Tuesday, December 30, 2008

cultural shock

hm. i don't even know where to begin.

everything was different. to such an extent that for the first week i just was taking it all in, trying to analize the differences and decide whether i like it or not. for the first week i wouldn't dare answering "so do you like it in here?" or "so what's America like?" questions.

now i can. it's a whole different world and it seems like i like both - the one i left behind and this new one.

ok so as you know people don't walk here in the streets. they only drive, even if it's a store across the street or a store on your side of the street just some 200 metres away from you. however people sometimes go running in the streets. in shorts. yes it's cold and it's winter.

it's approximately what we all were being told about Americans and thinking those things were unbelievable and exhagerated. strangers will smile at you and say "hello". they are kind of simpler, will expect you to tell the truth. oh and with humor, when they tell a joke they will tell it so that you know when to laugh. they don't really have that dark or sarcastic humor. when they are happy they can start jumping and shouting "woo-hoo!!!". if it's crowded and people will end up bumping into you, you will get "oh excuse me!" with a smile. every time it happens.

also practically everybody keeps animals at home. animals - not animal. Michael's parents keep 2 cats and a dog. Steve and Nicole were keeping 2 cats (who are huge!! you can't lift both at once!) and Nicole got an absolutelly adorable and absolutelly black kitten.

stores and goods

common store is the one where you can buy everything. from cosmetics to groceries. you just take a cart and go to different parts of the store. you don't interact with sales people unless you can't find something in particular. basically it's very much like "yeritsyan and sons" supermarket (together with a dollar store), and goods at all departments will be from some brands - like the sosmetics will be from l'oreal, maybelline, max factor, etc. it's annoying to some extent. in Armenia if i wanted to get something definite but didn't know the name or the brand i could just go to a small shop and say "do you have mousse of strong fixation with curling effect?" they would suggest several brands and it would be it. here i have to find this mousse among all other hair products and then i have to find the one i'm looking for.

so shopping that would take 10 minutes in Yerevan takes hours here. also the way products are placed, you will end up getting 10 times more items than you planned and in fact needed.

also the choice of things is huge. it works the opposite way though. people like about 90% and can't choose what to buy, so they end up just grabbing the first item closest to them and running away not to buy everything.

same with foods and drinks. i said "we need some butter" and to the question "what butter?" i said "like.. butter.. normal butter". good luck with it. they had like 40 kinds of it! salted unsalted, dietic, etc.

what was one of the first things i noticed was that there isn't just one set of street lights.. there are like 4 sets hanging 1.5 m apart from each other on one line. why??? because!!! so that it's convinient to see the lights from any point.

at bars, people will ask you to show id card to see if you are 21+ or you won't get alcohol.

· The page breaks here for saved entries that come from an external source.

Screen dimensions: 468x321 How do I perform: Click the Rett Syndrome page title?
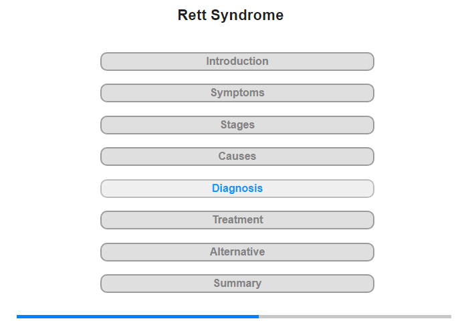(231, 15)
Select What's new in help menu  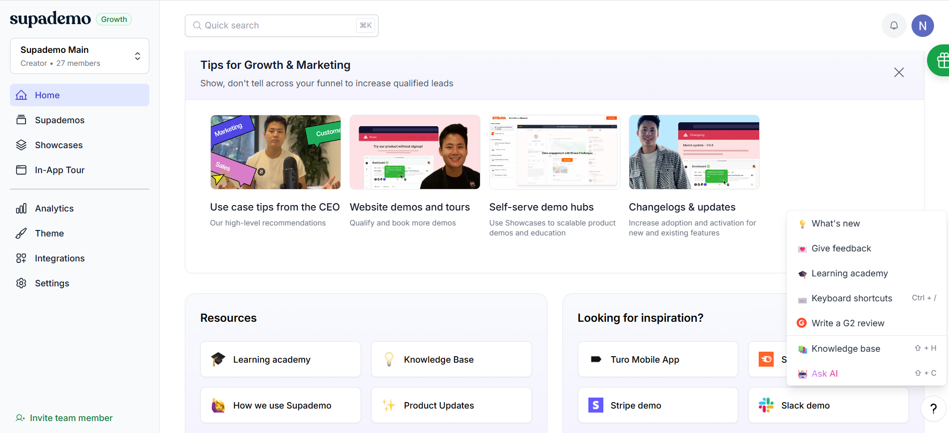tap(835, 223)

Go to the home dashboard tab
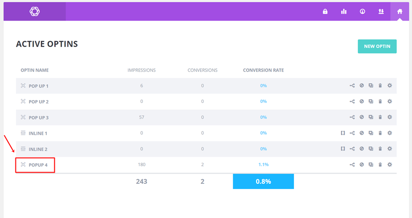tap(399, 12)
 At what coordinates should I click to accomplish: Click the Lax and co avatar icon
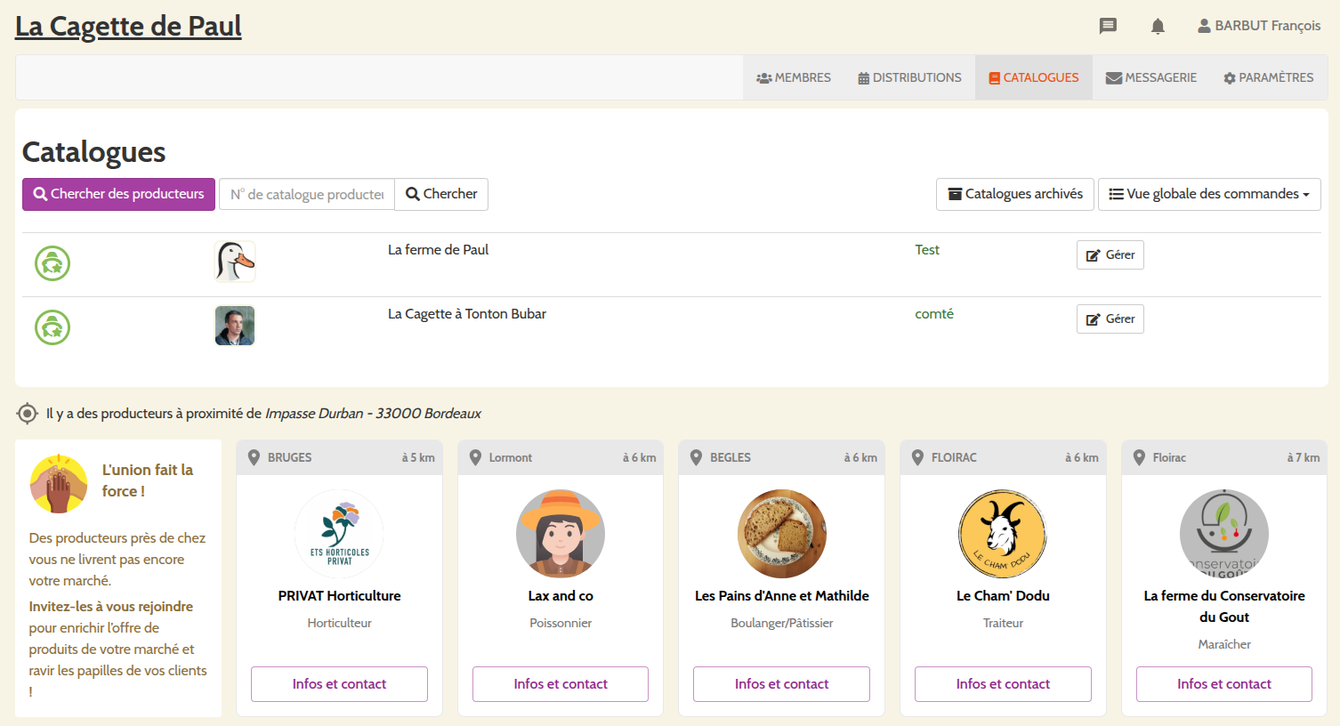(x=561, y=534)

i wanted to say much more but i guess i'm kind of late with this post and the first real strong shock is behind. and now i'm too excited to get to the next topic and tell about some of my adventures :D

oh and yeah the missing luggage piece was found the same day - they called Steve, dropped it at his place, then we picked it up :)


Anonymous said...

Very interesting. I've heard about the way that they place products so you will buy 10 times more than you expected. In fact this is serious profession: how to force peaple to buy what they don't need. And I am always getting angry when I see in Armenia's supermarkets how they place products. They place beer near juices, and "3 Korochki" near milk :D

Irina said...

hahaha Alex, here salespeople would be terrified by armenian supermarkets! here it's really a huge "science". there are so many ways to make people buy stuff. for example the expensive goods will be on the shelf which is at the level of your eyes. cheaper goods of same quality go on the highest or lowest shelf - difficult to reach. they will also have "specialists" who will be the same salespeople advising you to buy their stuff. for example you go to buy some medicine and there is somebody in a white robe who is a specialist, telling you there is this new cool medicine and you must be retarded if you don't use it since everybody uses it. so... people will buy it because a) specialist told them - and he knows better. and b) they don't want to be worse or stupider than others. the point is... being called a specialist and wearing a white robe doesn't mean at all that you are a doctor or have anything to do with doctors. and these are just small examples. it's kind of sad though - the way the people are manipulated so easily.

watcher.am said...

Hey, I think that's even better. You always have things to discover there. First time you will by a the first butter, that is put on the queue. The second time the next butter and so on. This is really interesting. This way, you can discover many things during all your life. That's so interesting !!
I myself am discovering many-many things, which I didn't even know before :)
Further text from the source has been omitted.